WHAT IS BEING ASKED:
Copy the records verbatim from their first line through the line containing "Action: point(183,240)", including both of those lines.

++++ THE INPUT ++++

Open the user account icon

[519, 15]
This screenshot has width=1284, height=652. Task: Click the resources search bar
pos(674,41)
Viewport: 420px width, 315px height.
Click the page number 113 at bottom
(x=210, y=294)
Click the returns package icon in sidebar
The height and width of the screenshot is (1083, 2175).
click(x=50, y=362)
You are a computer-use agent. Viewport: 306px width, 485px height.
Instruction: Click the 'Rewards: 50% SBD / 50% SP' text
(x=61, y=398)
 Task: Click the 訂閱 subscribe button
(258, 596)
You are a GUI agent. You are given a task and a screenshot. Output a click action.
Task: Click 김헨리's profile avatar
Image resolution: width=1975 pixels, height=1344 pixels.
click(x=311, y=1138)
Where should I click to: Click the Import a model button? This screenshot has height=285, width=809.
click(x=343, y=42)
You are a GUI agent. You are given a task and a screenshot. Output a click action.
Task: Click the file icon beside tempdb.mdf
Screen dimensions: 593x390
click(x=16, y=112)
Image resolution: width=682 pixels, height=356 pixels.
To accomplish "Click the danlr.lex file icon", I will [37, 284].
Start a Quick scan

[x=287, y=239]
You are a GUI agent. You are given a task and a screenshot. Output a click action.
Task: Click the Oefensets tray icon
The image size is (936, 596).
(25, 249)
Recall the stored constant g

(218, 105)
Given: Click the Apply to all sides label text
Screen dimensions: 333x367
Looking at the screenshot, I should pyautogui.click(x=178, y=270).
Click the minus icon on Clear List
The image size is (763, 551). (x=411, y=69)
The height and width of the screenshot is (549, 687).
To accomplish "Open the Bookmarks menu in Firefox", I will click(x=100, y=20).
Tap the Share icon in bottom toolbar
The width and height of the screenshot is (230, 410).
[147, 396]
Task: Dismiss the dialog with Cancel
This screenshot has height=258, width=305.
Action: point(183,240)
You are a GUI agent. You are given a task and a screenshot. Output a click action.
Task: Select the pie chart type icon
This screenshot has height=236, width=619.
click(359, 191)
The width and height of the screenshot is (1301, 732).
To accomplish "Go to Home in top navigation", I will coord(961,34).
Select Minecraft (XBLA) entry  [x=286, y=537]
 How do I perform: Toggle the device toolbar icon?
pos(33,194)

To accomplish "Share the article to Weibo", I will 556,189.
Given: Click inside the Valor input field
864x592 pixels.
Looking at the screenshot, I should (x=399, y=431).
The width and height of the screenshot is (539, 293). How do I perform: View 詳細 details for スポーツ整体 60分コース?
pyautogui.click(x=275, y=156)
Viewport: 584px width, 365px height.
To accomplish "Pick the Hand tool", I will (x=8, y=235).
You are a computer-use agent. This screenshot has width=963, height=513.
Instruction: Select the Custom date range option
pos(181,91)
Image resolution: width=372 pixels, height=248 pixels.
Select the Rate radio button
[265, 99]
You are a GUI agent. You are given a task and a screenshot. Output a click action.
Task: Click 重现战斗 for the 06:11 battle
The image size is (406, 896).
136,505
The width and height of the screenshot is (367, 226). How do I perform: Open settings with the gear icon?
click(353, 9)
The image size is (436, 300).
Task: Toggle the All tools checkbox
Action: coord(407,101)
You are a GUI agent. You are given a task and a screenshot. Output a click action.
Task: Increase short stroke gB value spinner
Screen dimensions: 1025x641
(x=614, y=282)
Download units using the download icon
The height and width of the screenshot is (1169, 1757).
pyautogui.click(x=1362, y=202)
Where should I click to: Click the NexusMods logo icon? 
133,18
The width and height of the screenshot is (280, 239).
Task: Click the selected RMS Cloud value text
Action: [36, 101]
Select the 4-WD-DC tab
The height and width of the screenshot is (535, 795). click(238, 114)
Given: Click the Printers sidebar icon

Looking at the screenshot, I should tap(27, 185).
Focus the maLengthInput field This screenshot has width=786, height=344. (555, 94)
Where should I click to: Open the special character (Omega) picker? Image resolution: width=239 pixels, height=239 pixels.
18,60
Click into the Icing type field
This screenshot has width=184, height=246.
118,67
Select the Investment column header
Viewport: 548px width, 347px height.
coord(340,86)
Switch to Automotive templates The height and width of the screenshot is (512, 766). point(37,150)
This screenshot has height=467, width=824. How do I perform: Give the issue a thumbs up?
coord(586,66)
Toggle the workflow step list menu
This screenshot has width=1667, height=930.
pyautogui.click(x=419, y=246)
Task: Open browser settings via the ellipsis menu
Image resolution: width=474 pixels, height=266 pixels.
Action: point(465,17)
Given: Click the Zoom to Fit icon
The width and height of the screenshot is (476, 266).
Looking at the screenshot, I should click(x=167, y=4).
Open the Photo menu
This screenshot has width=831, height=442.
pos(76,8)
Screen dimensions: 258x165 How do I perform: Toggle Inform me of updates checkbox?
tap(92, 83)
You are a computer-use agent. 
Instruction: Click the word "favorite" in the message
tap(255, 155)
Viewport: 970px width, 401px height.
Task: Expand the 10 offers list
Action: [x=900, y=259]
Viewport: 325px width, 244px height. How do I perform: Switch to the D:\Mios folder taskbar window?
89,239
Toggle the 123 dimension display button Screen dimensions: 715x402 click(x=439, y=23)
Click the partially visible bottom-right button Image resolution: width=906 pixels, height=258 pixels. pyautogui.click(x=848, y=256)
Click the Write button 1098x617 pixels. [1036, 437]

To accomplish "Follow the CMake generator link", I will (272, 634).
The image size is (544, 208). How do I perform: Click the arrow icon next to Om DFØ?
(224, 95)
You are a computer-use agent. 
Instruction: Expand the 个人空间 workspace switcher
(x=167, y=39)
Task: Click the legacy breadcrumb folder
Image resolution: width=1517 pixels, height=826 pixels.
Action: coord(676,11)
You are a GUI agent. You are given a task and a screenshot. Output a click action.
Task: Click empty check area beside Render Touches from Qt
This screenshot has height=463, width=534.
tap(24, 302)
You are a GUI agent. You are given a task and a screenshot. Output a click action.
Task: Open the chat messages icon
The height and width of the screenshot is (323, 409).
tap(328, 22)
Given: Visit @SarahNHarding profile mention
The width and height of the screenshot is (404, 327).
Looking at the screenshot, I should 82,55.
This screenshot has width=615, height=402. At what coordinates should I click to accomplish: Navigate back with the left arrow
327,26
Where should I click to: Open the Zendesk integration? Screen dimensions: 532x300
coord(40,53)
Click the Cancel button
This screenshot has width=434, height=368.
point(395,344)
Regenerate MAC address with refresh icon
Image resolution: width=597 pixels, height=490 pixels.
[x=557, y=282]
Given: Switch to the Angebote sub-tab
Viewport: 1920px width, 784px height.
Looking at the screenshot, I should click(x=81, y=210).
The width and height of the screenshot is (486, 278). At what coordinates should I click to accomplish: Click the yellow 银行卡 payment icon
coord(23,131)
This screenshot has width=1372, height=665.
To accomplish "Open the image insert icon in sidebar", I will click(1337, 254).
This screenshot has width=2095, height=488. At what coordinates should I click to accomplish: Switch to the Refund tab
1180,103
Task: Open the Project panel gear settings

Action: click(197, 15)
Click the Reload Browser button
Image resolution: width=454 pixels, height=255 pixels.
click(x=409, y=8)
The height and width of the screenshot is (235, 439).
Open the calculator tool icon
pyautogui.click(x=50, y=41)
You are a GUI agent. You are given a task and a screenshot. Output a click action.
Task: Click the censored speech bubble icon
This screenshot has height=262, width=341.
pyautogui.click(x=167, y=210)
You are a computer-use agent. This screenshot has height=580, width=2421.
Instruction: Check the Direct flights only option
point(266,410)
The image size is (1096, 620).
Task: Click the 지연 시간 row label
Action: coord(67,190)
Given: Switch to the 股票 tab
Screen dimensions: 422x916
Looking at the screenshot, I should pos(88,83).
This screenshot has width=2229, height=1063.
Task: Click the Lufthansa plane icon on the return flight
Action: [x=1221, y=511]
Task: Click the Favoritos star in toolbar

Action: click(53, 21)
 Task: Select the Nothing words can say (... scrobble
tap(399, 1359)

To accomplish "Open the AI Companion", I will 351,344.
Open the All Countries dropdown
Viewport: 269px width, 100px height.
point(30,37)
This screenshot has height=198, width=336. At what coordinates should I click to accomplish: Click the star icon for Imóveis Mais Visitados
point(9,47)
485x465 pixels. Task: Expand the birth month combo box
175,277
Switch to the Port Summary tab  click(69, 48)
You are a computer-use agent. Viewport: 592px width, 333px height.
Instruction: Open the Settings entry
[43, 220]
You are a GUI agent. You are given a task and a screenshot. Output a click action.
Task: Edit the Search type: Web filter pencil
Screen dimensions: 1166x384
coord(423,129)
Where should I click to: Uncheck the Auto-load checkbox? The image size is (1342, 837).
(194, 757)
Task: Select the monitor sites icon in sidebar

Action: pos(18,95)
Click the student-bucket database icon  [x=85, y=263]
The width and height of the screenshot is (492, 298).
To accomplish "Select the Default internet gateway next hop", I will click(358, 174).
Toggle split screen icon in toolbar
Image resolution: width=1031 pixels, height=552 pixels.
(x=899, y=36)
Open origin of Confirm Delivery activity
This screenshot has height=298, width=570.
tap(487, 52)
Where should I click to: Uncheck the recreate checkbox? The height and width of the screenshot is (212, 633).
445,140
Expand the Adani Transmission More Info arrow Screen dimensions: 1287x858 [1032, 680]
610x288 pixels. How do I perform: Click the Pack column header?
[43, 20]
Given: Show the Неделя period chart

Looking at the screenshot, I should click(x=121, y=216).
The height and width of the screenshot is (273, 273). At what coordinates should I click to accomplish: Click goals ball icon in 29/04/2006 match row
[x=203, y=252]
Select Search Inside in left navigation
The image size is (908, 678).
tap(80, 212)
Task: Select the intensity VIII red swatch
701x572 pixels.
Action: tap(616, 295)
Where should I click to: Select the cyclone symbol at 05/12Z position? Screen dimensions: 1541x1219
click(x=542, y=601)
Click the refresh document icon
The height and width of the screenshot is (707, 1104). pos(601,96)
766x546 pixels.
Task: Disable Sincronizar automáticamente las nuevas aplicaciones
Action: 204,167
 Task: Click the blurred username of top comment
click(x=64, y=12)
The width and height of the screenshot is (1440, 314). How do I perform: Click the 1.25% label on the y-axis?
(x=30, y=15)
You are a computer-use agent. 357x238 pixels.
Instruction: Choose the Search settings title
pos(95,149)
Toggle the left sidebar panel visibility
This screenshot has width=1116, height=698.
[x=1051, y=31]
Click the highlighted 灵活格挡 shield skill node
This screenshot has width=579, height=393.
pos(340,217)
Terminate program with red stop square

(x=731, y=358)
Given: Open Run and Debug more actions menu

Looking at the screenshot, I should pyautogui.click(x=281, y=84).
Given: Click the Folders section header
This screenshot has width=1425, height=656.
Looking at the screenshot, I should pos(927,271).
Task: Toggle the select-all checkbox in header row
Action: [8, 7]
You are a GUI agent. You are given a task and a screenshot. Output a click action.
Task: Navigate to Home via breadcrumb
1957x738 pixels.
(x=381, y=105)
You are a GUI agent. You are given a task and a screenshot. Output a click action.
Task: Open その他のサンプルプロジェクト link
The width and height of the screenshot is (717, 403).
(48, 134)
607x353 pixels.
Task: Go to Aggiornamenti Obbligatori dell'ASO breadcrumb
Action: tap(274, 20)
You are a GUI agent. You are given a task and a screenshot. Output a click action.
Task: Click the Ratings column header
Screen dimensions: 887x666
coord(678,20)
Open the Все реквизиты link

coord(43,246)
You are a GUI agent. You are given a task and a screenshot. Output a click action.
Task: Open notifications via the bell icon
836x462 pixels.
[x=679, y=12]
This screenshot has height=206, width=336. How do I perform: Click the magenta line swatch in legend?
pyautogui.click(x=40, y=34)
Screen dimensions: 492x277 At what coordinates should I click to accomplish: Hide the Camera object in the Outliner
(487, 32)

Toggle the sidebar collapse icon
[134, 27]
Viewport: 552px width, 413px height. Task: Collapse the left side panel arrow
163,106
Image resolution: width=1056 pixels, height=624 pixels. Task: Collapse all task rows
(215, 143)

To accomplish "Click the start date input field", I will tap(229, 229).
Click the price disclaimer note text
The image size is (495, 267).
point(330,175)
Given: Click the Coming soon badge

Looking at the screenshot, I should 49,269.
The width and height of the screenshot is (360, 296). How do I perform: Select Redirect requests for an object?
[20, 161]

++++

TASK OUTPUT:
Open the user account icon

[519, 15]
This screenshot has width=1284, height=652. Task: Click the resources search bar
pos(674,41)
Viewport: 420px width, 315px height.
Click the page number 113 at bottom
(x=210, y=294)
Click the returns package icon in sidebar
The height and width of the screenshot is (1083, 2175).
click(x=50, y=362)
You are a computer-use agent. Viewport: 306px width, 485px height.
Instruction: Click the 'Rewards: 50% SBD / 50% SP' text
(x=61, y=398)
 Task: Click the 訂閱 subscribe button
(258, 596)
You are a GUI agent. You are given a task and a screenshot. Output a click action.
Task: Click 김헨리's profile avatar
Image resolution: width=1975 pixels, height=1344 pixels.
click(x=311, y=1138)
Where should I click to: Click the Import a model button? This screenshot has height=285, width=809.
click(x=343, y=42)
You are a GUI agent. You are given a task and a screenshot. Output a click action.
Task: Click the file icon beside tempdb.mdf
Screen dimensions: 593x390
click(x=16, y=112)
Image resolution: width=682 pixels, height=356 pixels.
To accomplish "Click the danlr.lex file icon", I will [37, 284].
Start a Quick scan

[x=287, y=239]
You are a GUI agent. You are given a task and a screenshot. Output a click action.
Task: Click the Oefensets tray icon
The image size is (936, 596).
(25, 249)
Recall the stored constant g

(218, 105)
Given: Click the Apply to all sides label text
Screen dimensions: 333x367
Looking at the screenshot, I should pyautogui.click(x=178, y=270).
Click the minus icon on Clear List
The image size is (763, 551). (x=411, y=69)
The height and width of the screenshot is (549, 687).
To accomplish "Open the Bookmarks menu in Firefox", I will click(x=100, y=20).
Tap the Share icon in bottom toolbar
The width and height of the screenshot is (230, 410).
[147, 396]
Task: Dismiss the dialog with Cancel
This screenshot has height=258, width=305.
Action: point(183,240)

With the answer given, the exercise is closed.